Ve tüm bu insanları kurtarabilecek, onlara umut olabilecek bir hareketin doğduğunu gördüm. Kemal Kılıçdaroğlu’nun önderliğinde, devrimcilerin, halkın içinden gelenlerin, halka sırtını dönmeyenlerin kurduğu yeni bir halk hareketini… Sahtekârlara, Brütüslere, hainlere, düzene teslim olanlara karşı dimdik duran, iktidarla uzlaşmaya yanaşmayan, halkın gerçek sorunlarını dert edinen, cesur bir Halk Partisi’nin kurulduğunu gördüm.

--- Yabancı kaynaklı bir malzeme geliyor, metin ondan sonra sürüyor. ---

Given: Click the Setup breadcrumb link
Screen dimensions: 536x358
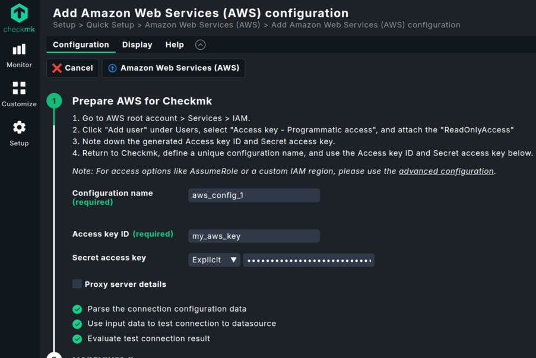Looking at the screenshot, I should pos(64,25).
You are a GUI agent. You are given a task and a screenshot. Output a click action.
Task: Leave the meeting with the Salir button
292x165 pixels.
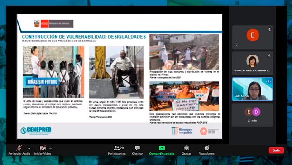(276, 150)
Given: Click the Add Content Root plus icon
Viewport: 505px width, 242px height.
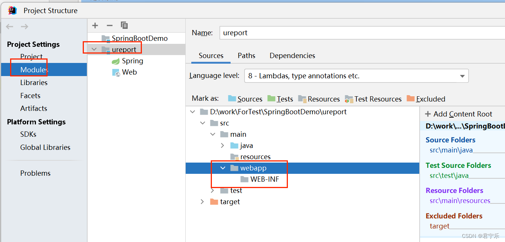Looking at the screenshot, I should click(x=429, y=114).
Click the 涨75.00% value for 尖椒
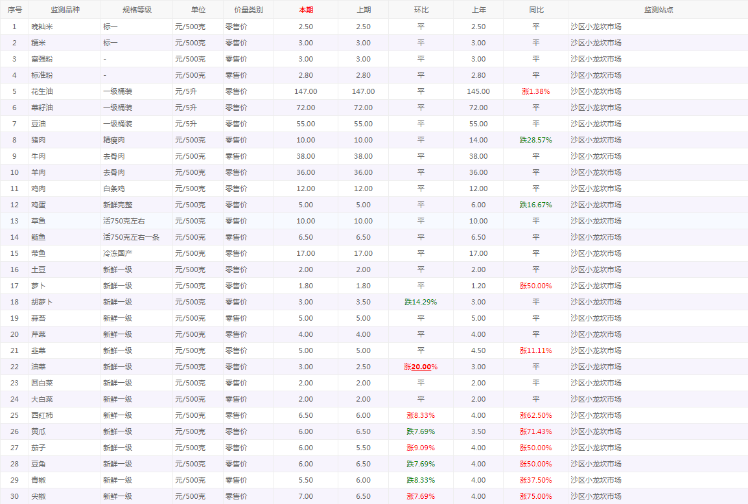The width and height of the screenshot is (748, 504). tap(535, 496)
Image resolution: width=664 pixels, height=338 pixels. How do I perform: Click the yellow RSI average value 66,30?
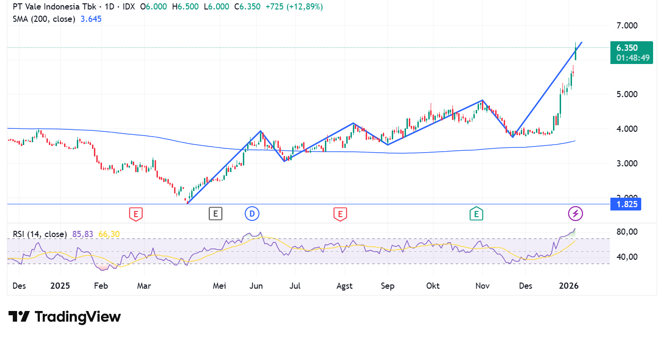[109, 234]
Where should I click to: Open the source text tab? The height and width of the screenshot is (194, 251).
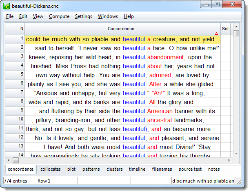(x=190, y=169)
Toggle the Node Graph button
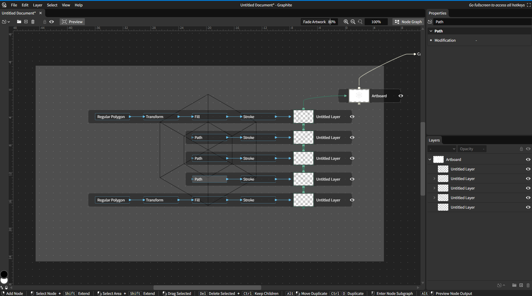The height and width of the screenshot is (296, 532). point(408,22)
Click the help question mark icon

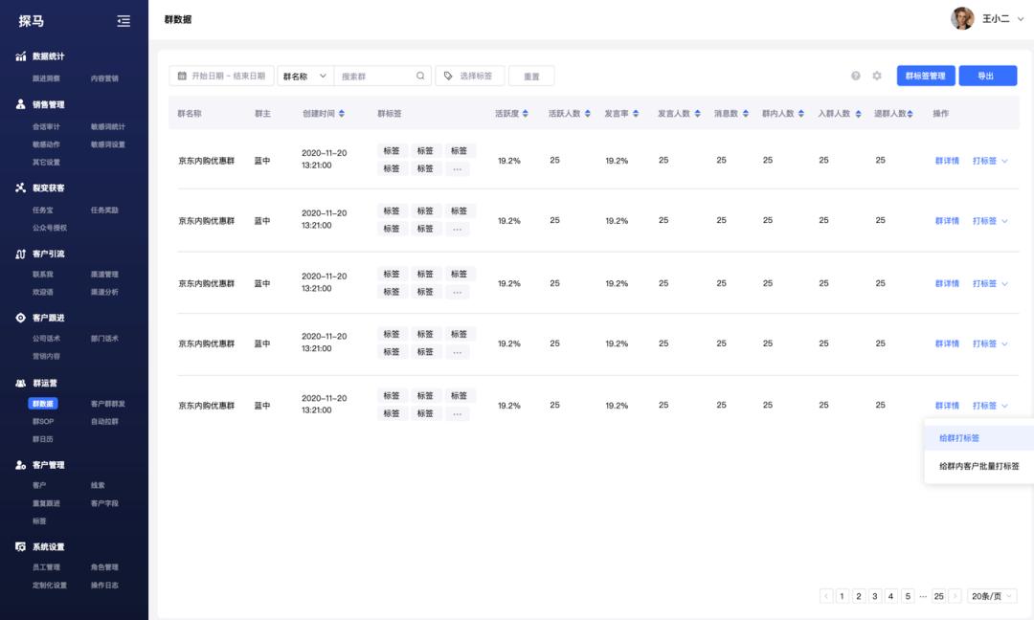click(x=856, y=76)
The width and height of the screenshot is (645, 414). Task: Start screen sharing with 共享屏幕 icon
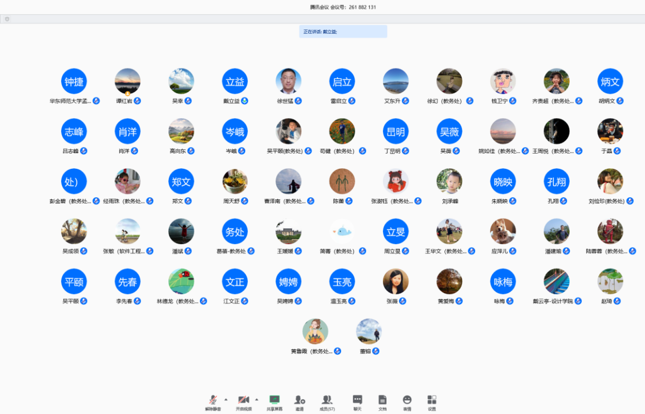coord(274,402)
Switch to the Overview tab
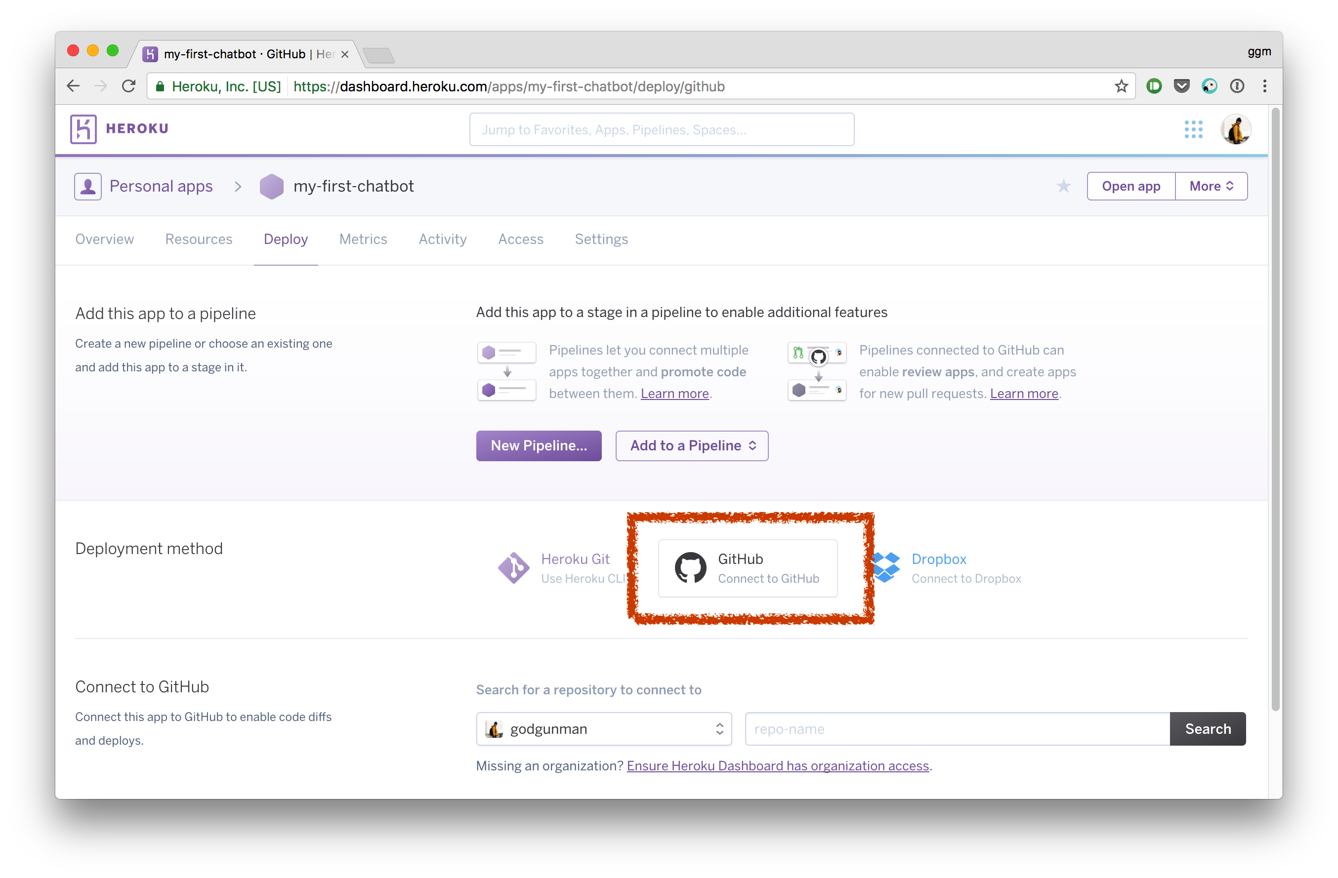Viewport: 1338px width, 878px height. (104, 238)
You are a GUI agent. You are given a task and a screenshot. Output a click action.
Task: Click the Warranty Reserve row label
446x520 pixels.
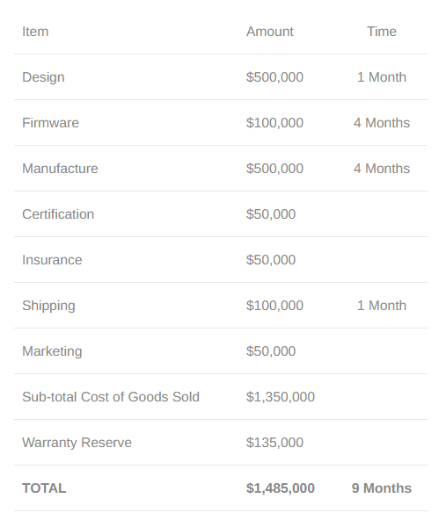point(77,443)
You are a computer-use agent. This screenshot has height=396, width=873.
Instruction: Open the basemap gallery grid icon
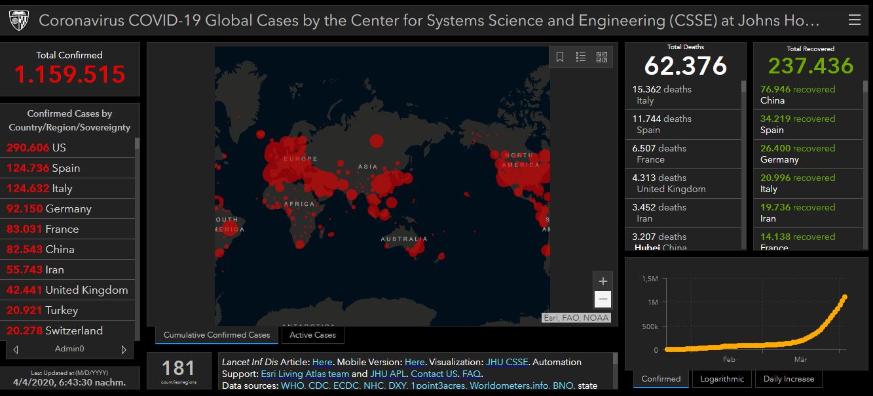tap(602, 57)
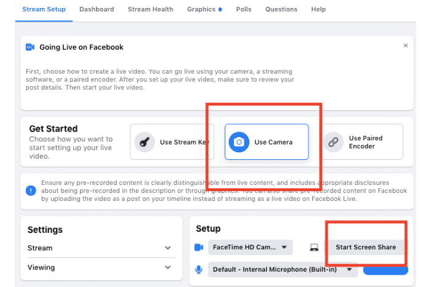This screenshot has height=287, width=431.
Task: Click the screen share monitor icon
Action: pos(314,248)
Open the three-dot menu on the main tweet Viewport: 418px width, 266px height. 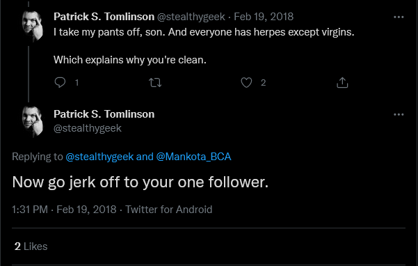tap(399, 114)
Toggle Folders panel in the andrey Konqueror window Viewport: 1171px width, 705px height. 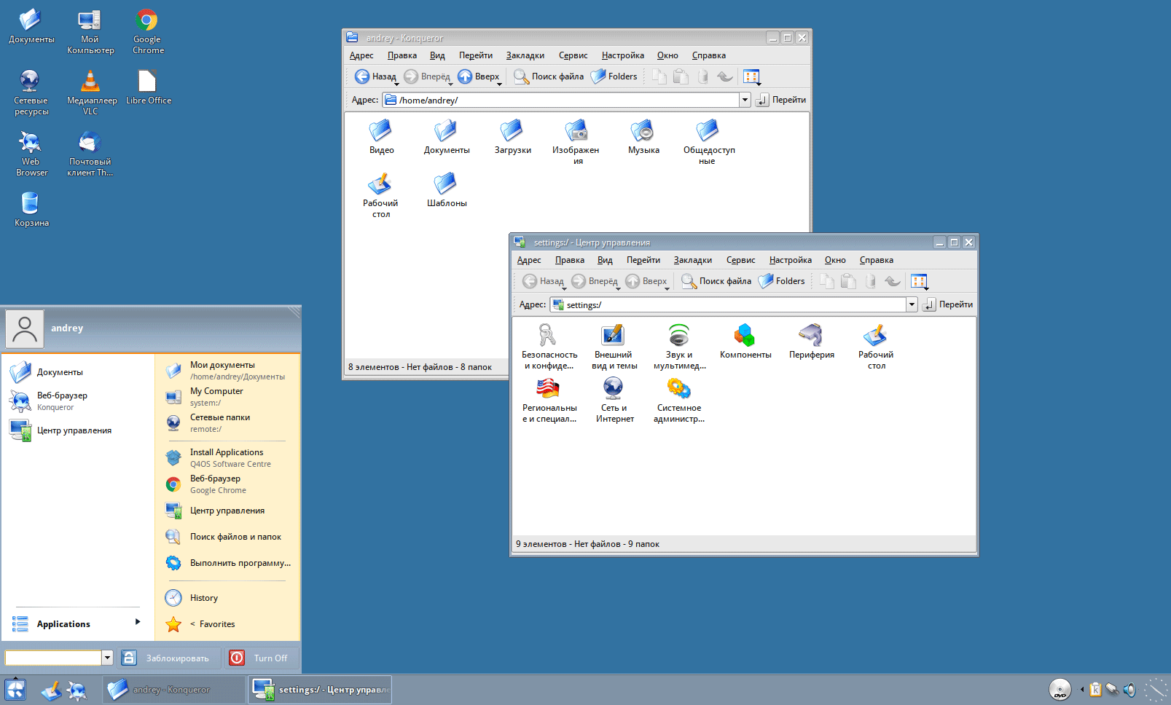(x=614, y=76)
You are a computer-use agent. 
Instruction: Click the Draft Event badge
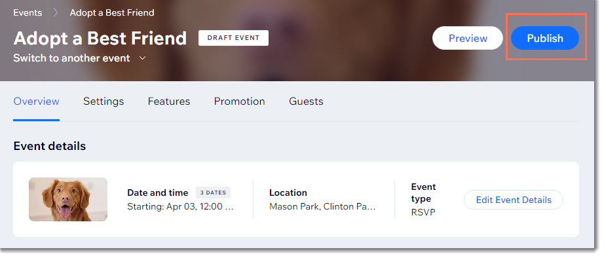pos(233,38)
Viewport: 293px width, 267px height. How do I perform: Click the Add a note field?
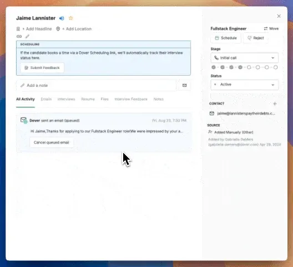[96, 86]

Ve ben mutluydum. Çünkü artık dürüst siyaset için, halk için, bu ülke için bir partimiz vardı. Büyütmek için, güçlendirmek için elimizden geleni yapacaktık. Kısa bir süre içinde bu hareket, müttefikleriyle birlikte siyasetin en önemli belirleyicisi olacaktı.

Bunu düşündükçe heyecanlanıyordum. Kafamda Avrupa’daki örgütlenmeyi nasıl sağlayacağımızı, bu harekete nasıl emek verebileceğimi planlıyordum. Ama sonra birden uyandım…

Ve hiçbir şey yapmadan oturduğumuzu görünce büyük bir hüzne kapıldım.

Zaman akıp gidiyor… Biz onların bizim için neler hazırladığını beklerken, atı alan sadece Üsküdar’ı değil, Ankara’yı da geçmek üzere.

Artık bekleyecek zaman yok.

Ya ilkbaharda tomurcuk gibi açacağız, yeşereceğiz ve umut olacağız ya da sonbaharda kuruyan yapraklar gibi savrulup yok olacağız. Baharın diriliş mi, yoksa sonbaharın çürüyüşü mü olacağını biz belirleyeceğiz.

Ben, bu rüyanın gerçeğe dönüşmesi ve üçüncü yol için için mücadele etmeye hazırım.

Peki ya sen?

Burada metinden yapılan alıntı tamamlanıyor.